Astara moves, probably to do her mind screwing on him and make him go away, but I yank her back with the hold on our linked arms. This is very strange, the human talking to me. I don’t want her to interfere.
“You should come with me,” the human tells me, jerking hard on my forearm and wrapping his other arm around my waist.
Coming face to face with him, I see that I am right. He is as tall as me, and taller than most humans I’ve seen. He also smells different. Not as overwhelming as the suit guy I wanted to attack when they first brought me to this world, but just as enticing. I can feel Zoltan’s power blast me at my back, and I know he has noticed something is off, which means my time is up.

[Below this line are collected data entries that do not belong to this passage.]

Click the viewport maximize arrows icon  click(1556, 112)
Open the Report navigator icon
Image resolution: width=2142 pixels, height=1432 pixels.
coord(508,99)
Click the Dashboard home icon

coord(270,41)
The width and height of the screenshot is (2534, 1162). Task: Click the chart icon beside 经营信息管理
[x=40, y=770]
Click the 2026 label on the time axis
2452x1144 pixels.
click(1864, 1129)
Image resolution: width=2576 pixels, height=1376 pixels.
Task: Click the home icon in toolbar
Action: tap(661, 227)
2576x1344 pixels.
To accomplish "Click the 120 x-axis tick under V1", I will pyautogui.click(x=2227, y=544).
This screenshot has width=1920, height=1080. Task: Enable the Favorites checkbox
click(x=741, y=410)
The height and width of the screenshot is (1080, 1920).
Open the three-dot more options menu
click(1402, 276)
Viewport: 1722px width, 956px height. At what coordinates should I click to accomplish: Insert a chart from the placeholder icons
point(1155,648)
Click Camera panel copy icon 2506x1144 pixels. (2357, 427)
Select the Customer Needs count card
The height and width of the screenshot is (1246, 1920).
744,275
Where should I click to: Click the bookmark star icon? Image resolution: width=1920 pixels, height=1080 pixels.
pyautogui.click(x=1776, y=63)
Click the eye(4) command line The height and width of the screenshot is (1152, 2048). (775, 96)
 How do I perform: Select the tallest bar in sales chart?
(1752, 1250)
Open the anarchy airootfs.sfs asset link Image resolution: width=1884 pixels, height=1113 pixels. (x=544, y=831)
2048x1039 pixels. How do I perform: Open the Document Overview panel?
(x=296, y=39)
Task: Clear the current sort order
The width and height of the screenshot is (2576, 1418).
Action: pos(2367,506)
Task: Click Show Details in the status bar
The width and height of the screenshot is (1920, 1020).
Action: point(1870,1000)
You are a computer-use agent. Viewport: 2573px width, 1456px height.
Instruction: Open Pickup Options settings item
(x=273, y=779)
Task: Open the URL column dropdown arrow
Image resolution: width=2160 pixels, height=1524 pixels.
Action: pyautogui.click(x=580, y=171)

“If you don’t let go of me, you are in big trouble.” Grinning at the startled look on his face, I see the golden flakes in his irises while we stand with our noses almost touching.
The human is ripped away from me, his feet leaving the ground when Zoltan grabs him by the neck. My skin burns from the rage blasting off the vampire, who is dangling the poor male like a dog with a chew toy. The human’s face turns a bright shade of purple and veins bulge in his thick neck, and Zoltan keeps squeezing, luckily not hard enough to separate his head from his boy.
“Don’t kill him.” Placing my hand on Zoltan’s arm, I shake him. “You can’t kill this one.”
“Yes, I can. Watch.” The jerk growls, his fingers tightening around the human’s neck.
“No, Zoltan. Please.” I think it’s the please that does the trick because he finally stops. He turns his head to glare at me, and I know the human can’t breathe right now, so I need to convince him fast. “There is something about him. You can’t kill him. He is not like the rest of the humans.” When that doesn’t help, I hurry to add. “He smells different. See for yourself.”
Zoltan doesn’t look happy, although he turns around, bringing the human closer from where he dangles him at arm’s length. I hold my breath and wait to hear if I’m right. I have no idea why I find this so important. The air around us shimmers, and I hear Fenrir cursing up a storm somewhere behind me.